*** Given records Section Begins ***

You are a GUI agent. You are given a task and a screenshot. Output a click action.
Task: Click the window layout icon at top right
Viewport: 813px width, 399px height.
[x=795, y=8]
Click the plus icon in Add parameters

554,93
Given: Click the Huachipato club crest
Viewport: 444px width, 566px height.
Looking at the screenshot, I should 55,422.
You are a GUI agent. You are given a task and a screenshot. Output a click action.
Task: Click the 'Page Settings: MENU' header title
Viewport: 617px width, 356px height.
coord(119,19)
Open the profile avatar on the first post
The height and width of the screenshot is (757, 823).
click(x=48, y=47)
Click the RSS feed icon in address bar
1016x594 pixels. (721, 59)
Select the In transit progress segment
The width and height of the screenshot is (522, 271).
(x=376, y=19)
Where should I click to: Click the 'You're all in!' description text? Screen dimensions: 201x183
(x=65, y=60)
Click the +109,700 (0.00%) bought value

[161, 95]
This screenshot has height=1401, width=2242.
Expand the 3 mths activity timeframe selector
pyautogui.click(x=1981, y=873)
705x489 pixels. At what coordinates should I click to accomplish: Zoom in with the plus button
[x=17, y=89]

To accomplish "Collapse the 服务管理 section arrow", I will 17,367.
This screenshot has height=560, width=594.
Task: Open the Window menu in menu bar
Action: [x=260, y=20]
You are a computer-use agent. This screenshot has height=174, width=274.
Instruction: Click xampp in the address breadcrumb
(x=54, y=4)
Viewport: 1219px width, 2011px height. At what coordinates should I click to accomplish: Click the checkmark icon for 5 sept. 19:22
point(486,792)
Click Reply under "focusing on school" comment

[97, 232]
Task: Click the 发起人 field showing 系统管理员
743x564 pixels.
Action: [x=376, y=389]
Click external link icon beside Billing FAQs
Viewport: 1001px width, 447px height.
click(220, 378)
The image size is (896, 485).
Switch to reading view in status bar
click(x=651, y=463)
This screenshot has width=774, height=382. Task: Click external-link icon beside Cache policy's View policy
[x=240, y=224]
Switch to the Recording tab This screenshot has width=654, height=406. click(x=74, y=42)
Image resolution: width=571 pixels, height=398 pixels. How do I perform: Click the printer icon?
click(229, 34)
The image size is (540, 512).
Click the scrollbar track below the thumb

*** Given records Section Ends ***

Restate the data above exactly, keeping each word as it stands.

Expected output.
You are a GUI agent. You are given a task and a screenshot. Output a click action.
Task: Click the window layout icon at top right
Viewport: 813px width, 399px height.
[x=795, y=8]
Click the plus icon in Add parameters

554,93
Given: Click the Huachipato club crest
Viewport: 444px width, 566px height.
Looking at the screenshot, I should 55,422.
You are a GUI agent. You are given a task and a screenshot. Output a click action.
Task: Click the 'Page Settings: MENU' header title
Viewport: 617px width, 356px height.
coord(119,19)
Open the profile avatar on the first post
The height and width of the screenshot is (757, 823).
click(x=48, y=47)
Click the RSS feed icon in address bar
1016x594 pixels. (721, 59)
Select the In transit progress segment
The width and height of the screenshot is (522, 271).
(x=376, y=19)
Where should I click to: Click the 'You're all in!' description text? Screen dimensions: 201x183
(x=65, y=60)
Click the +109,700 (0.00%) bought value

[161, 95]
This screenshot has height=1401, width=2242.
Expand the 3 mths activity timeframe selector
pyautogui.click(x=1981, y=873)
705x489 pixels. At what coordinates should I click to accomplish: Zoom in with the plus button
[x=17, y=89]

To accomplish "Collapse the 服务管理 section arrow", I will 17,367.
This screenshot has height=560, width=594.
Task: Open the Window menu in menu bar
Action: [x=260, y=20]
You are a computer-use agent. This screenshot has height=174, width=274.
Instruction: Click xampp in the address breadcrumb
(x=54, y=4)
Viewport: 1219px width, 2011px height. At what coordinates should I click to accomplish: Click the checkmark icon for 5 sept. 19:22
point(486,792)
Click Reply under "focusing on school" comment

[97, 232]
Task: Click the 发起人 field showing 系统管理员
743x564 pixels.
Action: [x=376, y=389]
Click external link icon beside Billing FAQs
Viewport: 1001px width, 447px height.
click(220, 378)
The image size is (896, 485).
Switch to reading view in status bar
click(x=651, y=463)
This screenshot has width=774, height=382. Task: Click external-link icon beside Cache policy's View policy
[x=240, y=224]
Switch to the Recording tab This screenshot has width=654, height=406. click(x=74, y=42)
Image resolution: width=571 pixels, height=398 pixels. How do I perform: Click the printer icon?
click(229, 34)
The image size is (540, 512).
Click the scrollbar track below the thumb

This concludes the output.